## TEXTO DEL EJERCICIO:
Tercer fragmento del discurso pronunciado por Robert Spaemann con el título Der Haß des Sarastro (El odio de Sarastro) en la «Conferencia Wiesenthal acerca de las fuentes del odio», en diciembre de 1998, en el Palacio Hofburg de Viena. Publicada por primera vez en: Transit Europäische Revue, nº 16, Frankfurt am Main, 1999. Reproducida en español en Límites: Acerca de la dimensión ética del actuar, capítulo 13
Sortear la inclinación al odio
Si se lograra hacer entender al que odia qué es la felicidad, todo se habría ganado. Pero esto es difícil. A menudo uno no tiene otra opción que defenderse o huir.
continuación
Decía que el amor a los enemigos es la única superación del odio que va a la raíz. Pero el amor a los enemigos es una difícil y rara virtud. En vez de eso, con frecuencia se recomienda algo más sencillo, a saber, no tener ningún enemigo, esto es, «borrar la idea de enemigo», como se dice. Este consejo es tan insensato como bien intencionado.
Después de 1933, en Alemania muchos judíos habrían hecho bien en formarse a tiempo una idea del enemigo clara y ajustada a la realidad, como por ejemplo hizo Dietrich von Hildebrand, quien desde Viena, ya en 1934, escribió que con los nacionalsocialistas no podía darse ninguna solución de compromiso o acuerdo pacífico, sino sólo el objetivo de su completo aniquilamiento político.

## REGISTROS PROPORCIONADOS:
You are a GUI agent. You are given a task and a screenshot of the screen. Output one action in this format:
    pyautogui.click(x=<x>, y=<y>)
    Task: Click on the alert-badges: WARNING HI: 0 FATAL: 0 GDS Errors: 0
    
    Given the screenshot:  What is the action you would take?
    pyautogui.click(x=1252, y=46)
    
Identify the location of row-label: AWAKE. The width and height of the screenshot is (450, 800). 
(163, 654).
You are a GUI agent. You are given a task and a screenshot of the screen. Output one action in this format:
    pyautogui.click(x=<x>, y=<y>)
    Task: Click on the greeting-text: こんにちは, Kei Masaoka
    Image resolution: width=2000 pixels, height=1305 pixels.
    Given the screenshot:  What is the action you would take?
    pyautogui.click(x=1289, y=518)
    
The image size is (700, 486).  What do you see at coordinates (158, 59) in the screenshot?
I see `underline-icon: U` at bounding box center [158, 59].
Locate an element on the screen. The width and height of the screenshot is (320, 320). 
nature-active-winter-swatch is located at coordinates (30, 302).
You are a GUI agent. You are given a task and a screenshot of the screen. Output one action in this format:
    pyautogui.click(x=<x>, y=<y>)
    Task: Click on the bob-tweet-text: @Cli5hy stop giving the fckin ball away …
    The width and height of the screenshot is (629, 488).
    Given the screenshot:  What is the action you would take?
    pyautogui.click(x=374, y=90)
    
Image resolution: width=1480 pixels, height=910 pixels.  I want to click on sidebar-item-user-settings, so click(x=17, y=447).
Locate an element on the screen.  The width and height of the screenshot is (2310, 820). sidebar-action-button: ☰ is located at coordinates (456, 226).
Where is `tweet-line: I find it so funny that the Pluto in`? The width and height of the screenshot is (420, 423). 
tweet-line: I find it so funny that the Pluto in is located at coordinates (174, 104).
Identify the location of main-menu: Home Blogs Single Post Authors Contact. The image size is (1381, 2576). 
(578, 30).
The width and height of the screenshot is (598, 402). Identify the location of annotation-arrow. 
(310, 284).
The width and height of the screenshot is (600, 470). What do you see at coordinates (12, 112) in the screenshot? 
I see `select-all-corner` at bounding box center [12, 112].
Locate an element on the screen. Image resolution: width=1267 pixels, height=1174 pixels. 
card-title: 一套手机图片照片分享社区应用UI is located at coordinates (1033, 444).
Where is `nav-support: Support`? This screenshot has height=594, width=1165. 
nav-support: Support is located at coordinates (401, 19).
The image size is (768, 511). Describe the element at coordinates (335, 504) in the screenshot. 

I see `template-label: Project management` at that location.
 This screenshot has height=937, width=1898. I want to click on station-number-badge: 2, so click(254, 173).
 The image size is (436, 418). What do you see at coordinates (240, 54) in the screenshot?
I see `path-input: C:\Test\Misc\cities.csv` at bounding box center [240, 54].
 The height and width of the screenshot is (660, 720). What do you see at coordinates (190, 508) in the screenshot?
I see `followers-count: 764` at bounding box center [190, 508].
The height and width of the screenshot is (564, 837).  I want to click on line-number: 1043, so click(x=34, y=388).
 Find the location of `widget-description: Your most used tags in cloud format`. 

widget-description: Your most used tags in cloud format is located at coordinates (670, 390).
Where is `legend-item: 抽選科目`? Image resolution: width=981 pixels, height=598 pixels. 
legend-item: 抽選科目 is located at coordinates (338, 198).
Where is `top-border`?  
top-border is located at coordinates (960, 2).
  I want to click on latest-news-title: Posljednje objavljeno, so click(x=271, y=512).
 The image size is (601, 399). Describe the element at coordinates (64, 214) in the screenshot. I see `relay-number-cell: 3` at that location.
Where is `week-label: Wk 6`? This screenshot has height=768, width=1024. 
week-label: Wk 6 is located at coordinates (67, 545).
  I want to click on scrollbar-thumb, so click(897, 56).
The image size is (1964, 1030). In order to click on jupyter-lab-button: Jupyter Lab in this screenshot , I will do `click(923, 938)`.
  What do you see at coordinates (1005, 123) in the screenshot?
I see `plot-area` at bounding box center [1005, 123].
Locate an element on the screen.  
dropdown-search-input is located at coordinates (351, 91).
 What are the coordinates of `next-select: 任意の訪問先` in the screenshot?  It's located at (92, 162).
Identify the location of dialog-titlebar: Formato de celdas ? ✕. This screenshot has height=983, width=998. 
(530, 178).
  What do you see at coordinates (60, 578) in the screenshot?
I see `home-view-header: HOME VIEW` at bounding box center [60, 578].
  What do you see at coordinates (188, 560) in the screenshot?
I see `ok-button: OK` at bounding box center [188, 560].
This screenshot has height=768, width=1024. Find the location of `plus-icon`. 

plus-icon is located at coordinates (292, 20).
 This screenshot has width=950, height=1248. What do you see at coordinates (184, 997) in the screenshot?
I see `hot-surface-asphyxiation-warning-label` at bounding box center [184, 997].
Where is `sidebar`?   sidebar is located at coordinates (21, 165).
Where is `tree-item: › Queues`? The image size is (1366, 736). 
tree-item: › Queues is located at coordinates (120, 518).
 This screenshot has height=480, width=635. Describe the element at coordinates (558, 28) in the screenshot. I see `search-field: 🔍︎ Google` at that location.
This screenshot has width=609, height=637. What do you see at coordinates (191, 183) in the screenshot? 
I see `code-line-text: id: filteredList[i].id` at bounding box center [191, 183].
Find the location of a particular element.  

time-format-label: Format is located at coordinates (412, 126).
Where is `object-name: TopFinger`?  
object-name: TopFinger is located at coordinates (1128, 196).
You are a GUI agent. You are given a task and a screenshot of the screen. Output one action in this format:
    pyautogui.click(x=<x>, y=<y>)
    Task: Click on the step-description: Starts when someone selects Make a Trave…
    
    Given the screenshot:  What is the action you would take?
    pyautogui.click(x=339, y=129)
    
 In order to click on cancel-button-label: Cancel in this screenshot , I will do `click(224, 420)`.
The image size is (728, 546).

## CONSIGNA 1:
Según el fragmento sobre el odio, ¿en qué año escribió Dietrich von Hildebrand que con los nacionalsocialistas no podía darse ninguna solución de compromiso?
## CONSIGNA 2:
Indica si cada afirmación coincide con el fragmento sobre el odio y cita las palabras que lo deciden.
(a) El amor a los enemigos se presenta como una virtud sencilla y común.
(b) El consejo de no tener ningún enemigo se describe como bien intencionado.
(c) Hildebrand escribió su advertencia desde Viena.
## CONSIGNA 3:
Prosigue el fragmento sobre el odio a partir de su última oración.

## RESPUESTA 1:
En 1934.

## RESPUESTA 2:
(a) No: «el amor a los enemigos es una difícil y rara virtud».
(b) Sí: «Este consejo es tan insensato como bien intencionado».
(c) Sí: «desde Viena, ya en 1934, escribió».

## RESPUESTA 3:
La idea que nos formemos del enemigo, como toda idea que nos formemos de lo real, ha de adecuarse lo más posible a la realidad. Hemos de formárnoslas o borrarlas, según el caso, pero siempre hemos de contrastarlas con la realidad para irlas corrigiendo. A menudo esto resulta difícil. Las imágenes de los enemigos tienden a volverse autónomas e influir sobre la realidad, en vez de dejarse influir por ella.
Pero no está en el poder exclusivo de nadie decidir si tiene enemigos o no. Si una persona, un pueblo, un Estado o un grupo ideológico se topa con una enemistad manifiesta, es cuestión de prudencia y de la relación de fuerzas cómo enfrentarse a ello. Aplacar al enemigo y convertirlo en amigo siempre es el mejor camino. Pero no siempre es una opción posible. No obstante, siempre puede evitarse lo peor, el camino del odio. Y el argumento más poderoso contra esta vía es que, a través de ella, el que odia se procura a sí mismo el mayor daño. Estar a merced del propio odio es un terrible destino. El odio nos vuelve ciegos.